> [BRANO FORNITO]:
········
Tali impegni rappresentano una svolta epocale. La Cina, il Giappone, gli Usa e l’Europa generano complessivamente oltre la metà delle emissioni totali di gas serra, e più della metà del Pil mondiale. Gli obiettivi delineati nell’accordo di Parigi sono oggi assolutamente raggiungibili sia a livello nazionale che regionale. Fra l’altro, l’impegno dei governi è adesso affiancato da una serie di impegni assunti dal mondo industriale e aziendale. Mai prima d’ora il movimento globale per il clima era stato così vasto e tangibile.
········
> [MATERIALE FORNITO]:
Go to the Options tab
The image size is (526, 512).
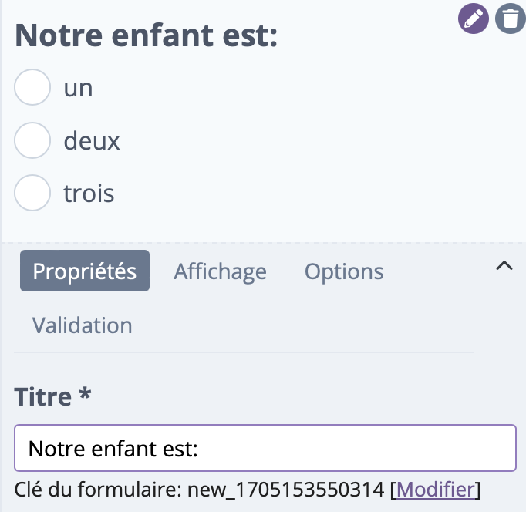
········
> [COSA FARE]:
Elenca tutti i paesi e le regioni che, secondo il brano fornito, generano complessivamente oltre la metà delle emissioni totali di gas serra.

> [SPAZIO RISPOSTA]:
La Cina, il Giappone, gli Usa e l'Europa.